Il y a probablement plus de saintes dans le panthéon religieux que de réalisatrices de films d’horreur dans l’histoire du cinéma, mais c’est quelque chose qui est en train de changer rapidement quand on pense aux réalisations de Claire Denis, Sophia Takal, Marina de Van, Jennifer Kent, Karyn Kusama, Julia Ducournau ou Jennifer Lynch, que Rose Glass va aller rejoindre avec ce Saint Maud tout ce qu’il y a de plus angoissant. La cinéaste, qui a aussi écrit son scénario, a imaginé une histoire pas mal tordue, dans laquelle une jeune infirmière très pieuse et solitaire, Maud (Morfydd Clark), s’entiche d’Amanda (Jennifer Ehle), une patiente dont elle s’occupe, ancienne danseuse célèbre à l’esprit très libre, qui combat un cancer. Les problèmes commencent lorsque Maud se donne pour mission de sauver l’âme d’Amanda, qui n’a pourtant rien demandé.

Rose Glass, qui avoue aimer les histoires étranges et les drames psychologiques — Repulsion de Roman Polanski aurait été une de ses influences —, voulait surtout que l’on aborde son film selon la perspective de Maud. « J’étais intéressée par le contraste entre la bulle privée dans laquelle nous vivons dans notre tête et la manière dont le reste du monde nous voit, et aussi par la manière dont nous devons nous protéger, explique-t-elle. Nous expérimentons tous la réalité de façon très subjective. Je voulais faire un film qui nous plonge profondément dans la tête d’une femme qui vit une sorte de rupture avec la réalité. »
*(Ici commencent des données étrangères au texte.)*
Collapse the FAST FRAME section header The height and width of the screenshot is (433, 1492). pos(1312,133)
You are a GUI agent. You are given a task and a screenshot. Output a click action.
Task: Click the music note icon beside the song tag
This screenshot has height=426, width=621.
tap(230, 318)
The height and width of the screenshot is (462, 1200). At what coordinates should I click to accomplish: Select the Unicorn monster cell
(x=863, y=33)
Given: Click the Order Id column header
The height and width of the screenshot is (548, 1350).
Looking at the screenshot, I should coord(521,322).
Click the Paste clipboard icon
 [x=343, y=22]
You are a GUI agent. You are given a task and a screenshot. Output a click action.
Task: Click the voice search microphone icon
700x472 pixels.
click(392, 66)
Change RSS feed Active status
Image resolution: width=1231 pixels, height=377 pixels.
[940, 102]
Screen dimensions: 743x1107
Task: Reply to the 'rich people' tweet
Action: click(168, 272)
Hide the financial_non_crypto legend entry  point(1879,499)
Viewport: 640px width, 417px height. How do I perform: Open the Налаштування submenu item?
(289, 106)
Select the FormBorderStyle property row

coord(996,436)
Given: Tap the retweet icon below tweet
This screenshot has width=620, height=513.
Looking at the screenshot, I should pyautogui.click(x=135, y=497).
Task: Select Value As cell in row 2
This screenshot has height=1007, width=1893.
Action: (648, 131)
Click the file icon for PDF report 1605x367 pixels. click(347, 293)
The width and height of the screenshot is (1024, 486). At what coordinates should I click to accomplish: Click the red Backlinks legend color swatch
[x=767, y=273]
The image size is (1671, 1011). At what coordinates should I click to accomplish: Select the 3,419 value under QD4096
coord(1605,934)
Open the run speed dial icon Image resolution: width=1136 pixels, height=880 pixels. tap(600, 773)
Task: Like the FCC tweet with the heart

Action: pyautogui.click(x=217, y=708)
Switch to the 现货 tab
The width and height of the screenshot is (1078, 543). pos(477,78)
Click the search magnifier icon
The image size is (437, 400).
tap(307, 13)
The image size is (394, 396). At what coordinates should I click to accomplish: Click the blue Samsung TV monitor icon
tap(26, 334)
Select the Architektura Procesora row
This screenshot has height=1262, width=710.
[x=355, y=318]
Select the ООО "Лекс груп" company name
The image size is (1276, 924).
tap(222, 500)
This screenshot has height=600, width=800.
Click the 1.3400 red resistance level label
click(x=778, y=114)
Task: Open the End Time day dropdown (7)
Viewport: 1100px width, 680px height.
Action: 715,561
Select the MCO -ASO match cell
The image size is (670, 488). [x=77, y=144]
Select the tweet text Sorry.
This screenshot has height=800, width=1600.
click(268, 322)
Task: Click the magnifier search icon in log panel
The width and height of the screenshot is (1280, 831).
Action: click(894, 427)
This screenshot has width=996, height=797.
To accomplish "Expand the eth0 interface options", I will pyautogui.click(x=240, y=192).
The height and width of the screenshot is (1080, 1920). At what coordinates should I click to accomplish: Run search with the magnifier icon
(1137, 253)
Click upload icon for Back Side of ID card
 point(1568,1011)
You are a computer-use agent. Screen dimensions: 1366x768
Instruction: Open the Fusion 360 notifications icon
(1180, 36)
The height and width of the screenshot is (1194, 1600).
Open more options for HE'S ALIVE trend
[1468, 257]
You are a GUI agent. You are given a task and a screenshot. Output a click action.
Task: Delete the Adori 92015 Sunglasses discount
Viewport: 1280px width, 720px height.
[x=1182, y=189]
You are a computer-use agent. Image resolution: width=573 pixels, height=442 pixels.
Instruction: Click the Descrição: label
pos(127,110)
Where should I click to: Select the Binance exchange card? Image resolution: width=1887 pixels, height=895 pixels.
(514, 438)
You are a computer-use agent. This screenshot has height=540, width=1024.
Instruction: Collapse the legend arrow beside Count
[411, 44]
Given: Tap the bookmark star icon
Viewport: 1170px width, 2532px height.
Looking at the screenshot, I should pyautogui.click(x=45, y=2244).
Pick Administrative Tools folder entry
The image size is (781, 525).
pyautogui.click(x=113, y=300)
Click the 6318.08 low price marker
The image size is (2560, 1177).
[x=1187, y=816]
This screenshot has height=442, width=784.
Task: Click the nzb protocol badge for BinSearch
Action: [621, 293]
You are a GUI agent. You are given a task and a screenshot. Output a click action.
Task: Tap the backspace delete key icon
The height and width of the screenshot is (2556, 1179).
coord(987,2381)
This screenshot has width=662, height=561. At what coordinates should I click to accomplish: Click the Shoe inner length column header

Après des mois de confinement, la solitude tragique de Maud nous rejoint encore plus. Rose Glass a trouvé en Morfydd Clark (qu’on a pu voir dans Pride and Prejudices and Zombies) l’interprète idéale, qui réussit tout autant à nous émouvoir qu’à nous effrayer, avec juste ce qu’il faut de vulnérabilité et d’étrangeté. Car Maud évolue dans un monde sans pitié, où sa piété ne la protège en rien, et surtout pas d’elle-même. On finit par se demander si elle est vraiment « appelée » par Dieu ! « Pour moi, l’idée était que le public devait être du côté de Maud, même lorsqu’elle fait des choses terribles, note Rose Glass. Nous avions donc besoin d’une actrice avec un registre incroyable, le genre d’actrice qu’on ne peut quitter des yeux pendant tout le film, mais aussi une personne qu’on peut imaginer avoir été ignorée toute sa vie. »

Rose Glass demeure volontairement à la frontière entre le rêve éveillé et la réalité, donnant très peu d’informations sur le passé de Maud, et cela, jusqu’à l’image finale, qui en laissera plus d’un tétanisé. « Ç’aurait pu être raconté comme l’histoire d’une infirmière traumatisée qui a des problèmes mentaux, mais j’avais beaucoup plus envie de raconter l’histoire de son point de vue — et de son point de vue, elle est vraiment investie d’une mission, épique et terrifiante par moments. Elle expérimente des extases religieuses, sombres et choquantes. Mais avant tout, je voulais juste faire un film excitant et très divertissant. »

Puisque son film a fait le buzz, comme on dit, et a reçu un accueil chaleureux dans tous les festivals — même le réalisateur oscarisé Bong Joon-ho l’a fait figurer dans sa liste des 20 cinéastes à suivre en 2020 —, quelles sont ses attentes ? « Je ne sais pas ! lance-t-elle, visiblement fébrile. Tant que les spectateurs ne s’ennuient pas, je suis contente. Qui sait ? On verra ! »

Saint Maud, de Rose Glass, sera offert en vidéo sur demande à partir du 12 février.